YOUR INSTRUCTIONS: Identify every line in the records that contains the word "Task" and copy each such line in full.

[Data items]
============

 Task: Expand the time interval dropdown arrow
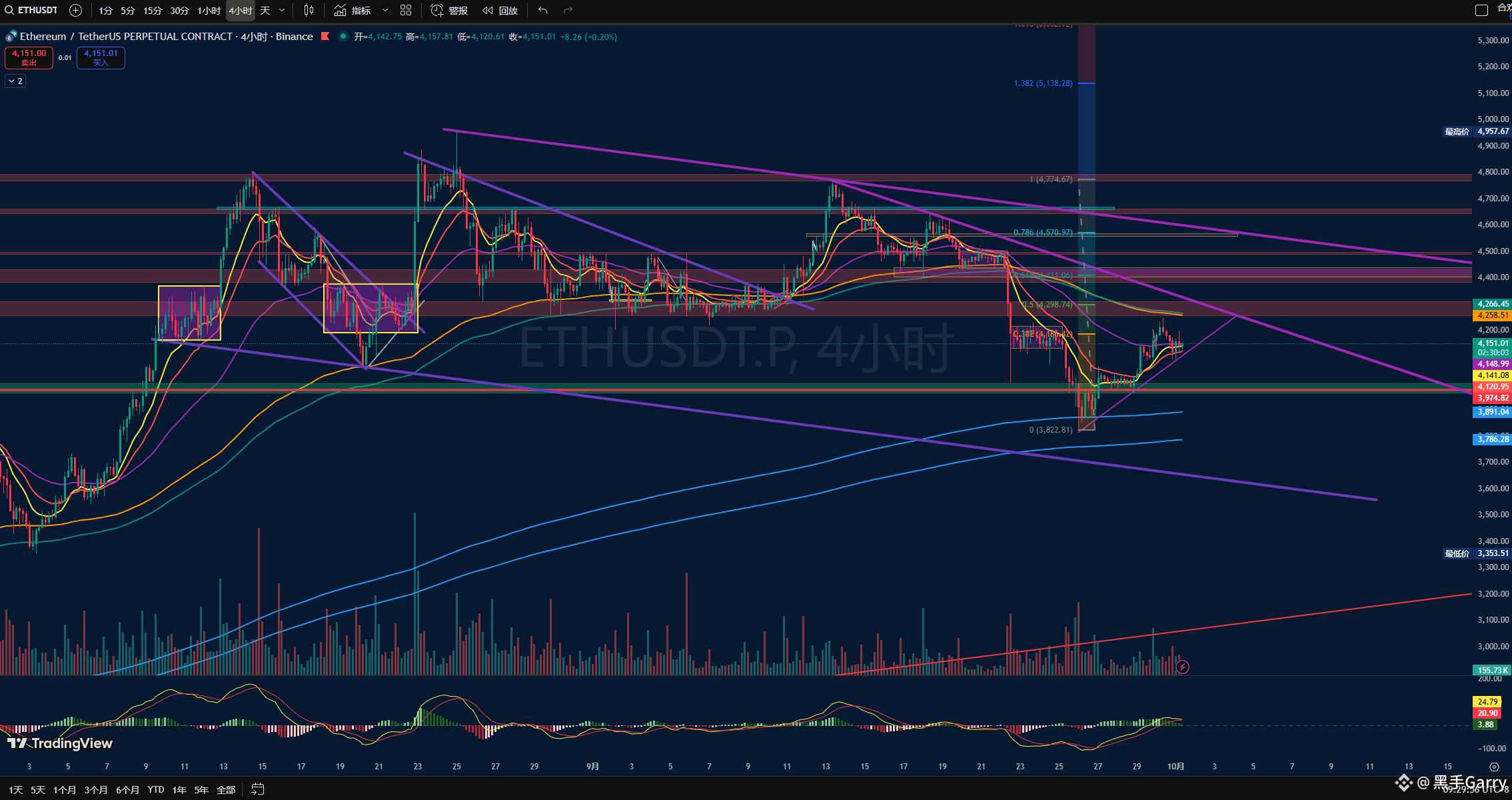282,10
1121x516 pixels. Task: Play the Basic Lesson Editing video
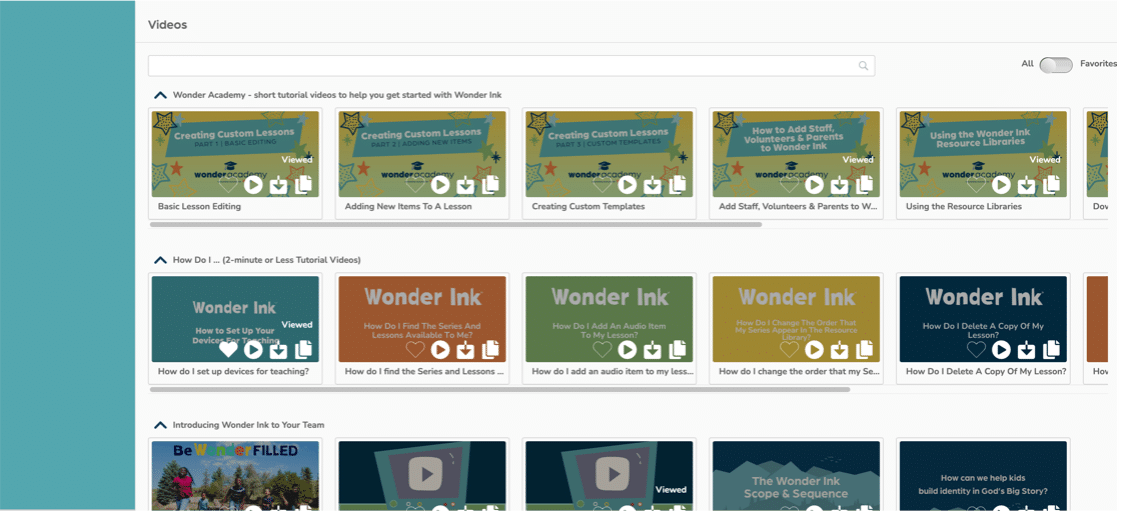point(253,185)
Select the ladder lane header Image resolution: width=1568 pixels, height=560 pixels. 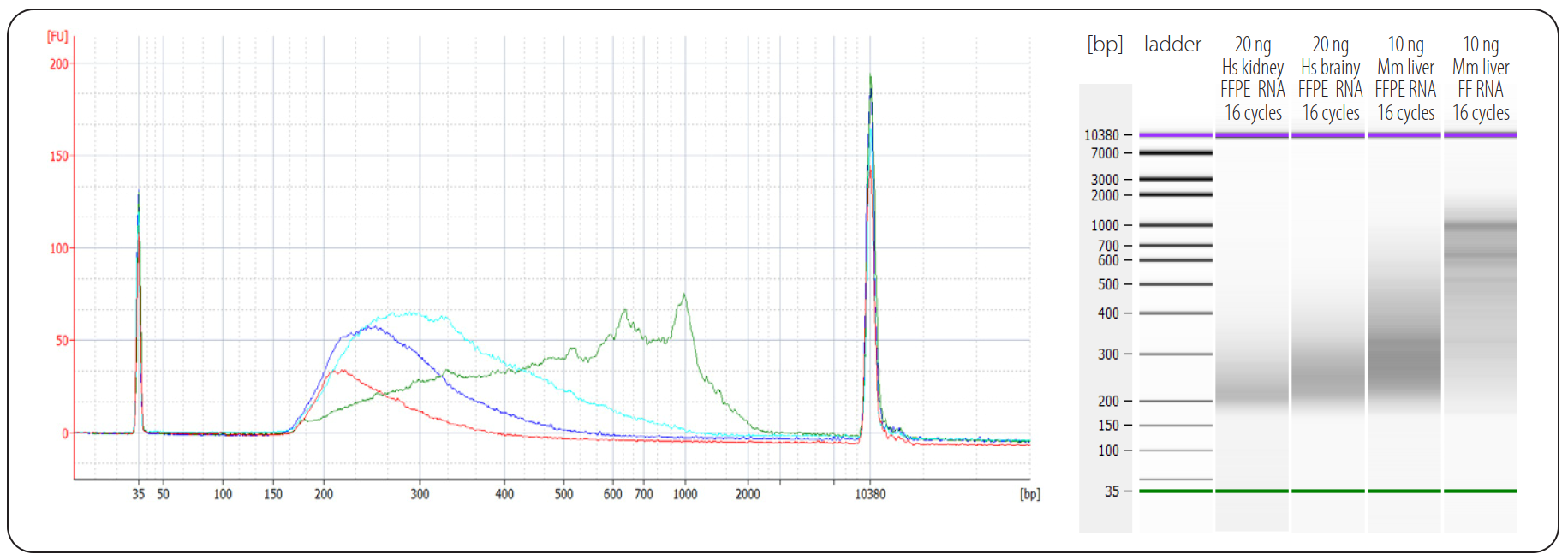(x=1172, y=45)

============

WRITTEN ANSWER:
 Task: Expand the time interval dropdown arrow
1121x516 pixels. Task: Play the Basic Lesson Editing video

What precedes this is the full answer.